Tuve un ligero estremecimiento de alegría. Como si el objetivo de mis pesquisas fuese descubrir si en la zona de Vattelappesca había niñatos aburridos que se atiborraban de diversas sustancias psicotrópicas y, por lo tanto, mi misión estuviese cumplida.

– ¿Sabe usted si Manuela consumía algo?

– No, para nada.

– ¿Quiere decir que no consumía o que no sabe si lo hacía?

– No sé si consumía. Nos conocimos el sábado por la tarde, aunque seguramente nos habíamos visto antes, en las playas de Torre Canne, en los trulli o en Bari. Su cara me sonaba mucho, pero conocernos, lo que se dice conocernos y hablar, no lo hicimos hasta el sábado por la tarde.

– ¿Por qué le pidió Manuela que la llevase en coche?

– La tarde…, mejor dicho, la noche anterior, cuando la fiesta se había acabado y los que no se quedaban a dormir en los trulli se habían ido ya, unos cinco o seis nos quedamos hablando, algunos fumando un cigarro. Las últimas charletas antes de irnos a la cama. Hacía un buen rato que habían dado las tres. En algún momento, Manuela nos preguntó si alguno se volvía a Bari al día siguiente porque ella estaba buscando a alguien que la llevase.

– ¿Y no había nadie que volviese a Bari?

– No, al menos nadie de los que todavía estábamos despiertos.
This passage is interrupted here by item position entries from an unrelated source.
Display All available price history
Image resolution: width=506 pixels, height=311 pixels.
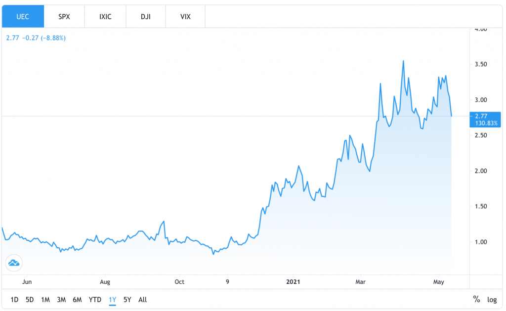pos(143,299)
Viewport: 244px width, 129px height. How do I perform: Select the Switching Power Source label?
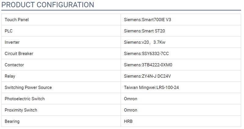[28, 87]
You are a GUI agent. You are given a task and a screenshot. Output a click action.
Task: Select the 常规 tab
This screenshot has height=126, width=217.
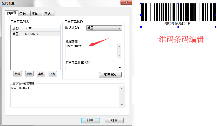pyautogui.click(x=49, y=14)
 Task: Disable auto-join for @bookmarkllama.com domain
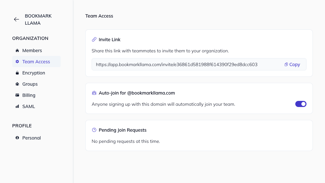point(301,104)
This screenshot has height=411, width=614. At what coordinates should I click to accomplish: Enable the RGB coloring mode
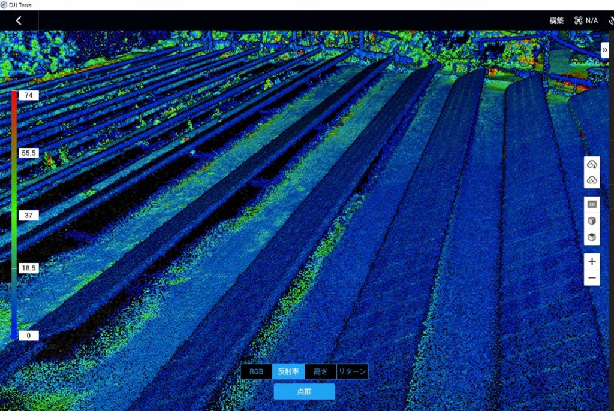[256, 371]
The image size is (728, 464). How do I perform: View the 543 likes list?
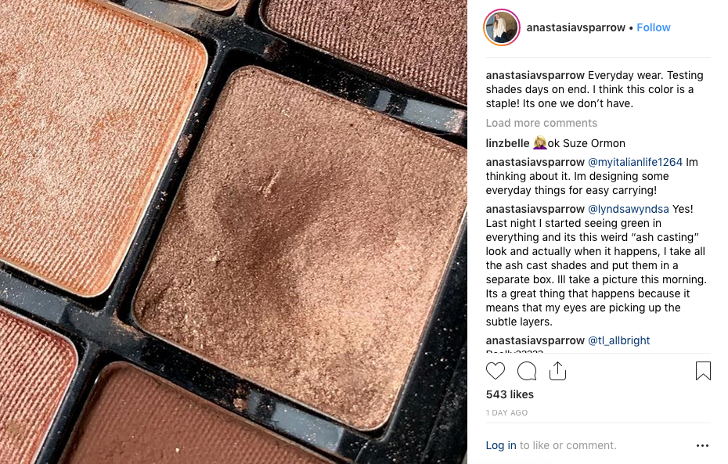(510, 394)
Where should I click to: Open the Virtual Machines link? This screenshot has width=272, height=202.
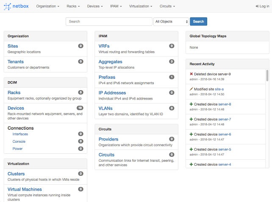pos(25,189)
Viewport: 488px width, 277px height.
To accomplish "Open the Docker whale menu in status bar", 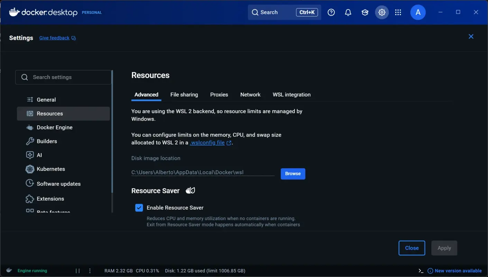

Yo le dije que por la tarde tenía que ir a Ostuni y que, si quería, podía llevarla a la estación. Allí podía coger un tren a Bari.

– Y Manuela aceptó en el acto.

– Dijo que si no encontraba a nadie que la llevase directamente hasta Bari, se vendría conmigo.

– Y, evidentemente, no encontró a nadie, ¿no?

– Nos vimos a la mañana siguiente, hacia las doce. Seguramente, alguien volvía a Bari esa noche, pero ya muy tarde. Manuela quería volver antes, por la tarde, así que me dijo que se vendría conmigo a Ostuni y que allí cogería el tren.

– ¿Dijo que tenía que volver por la tarde? ¿Tenía algo que hacer antes de que fuera de noche?

– No me lo dijo.

– Pero usted tuvo la impresión de que así era.

– Sí, daba la sensación de que existía algún motivo específico por el que tenía que estar de vuelta antes de que fuera de noche.

– ¿Y no le dijo cuál era este motivo?

– No. Quedamos en vernos hacia las cuatro, y se fue. No sé qué hizo hasta que volvimos a vernos.

Asentí, mientras pensaba qué otras posibles preguntas podía hacerle, antes de pasar al relato del trayecto entre los trulli y Ostuni. No se me ocurrió nada.

– Está bien. ¿Hablamos de lo que pasó luego, por la tarde?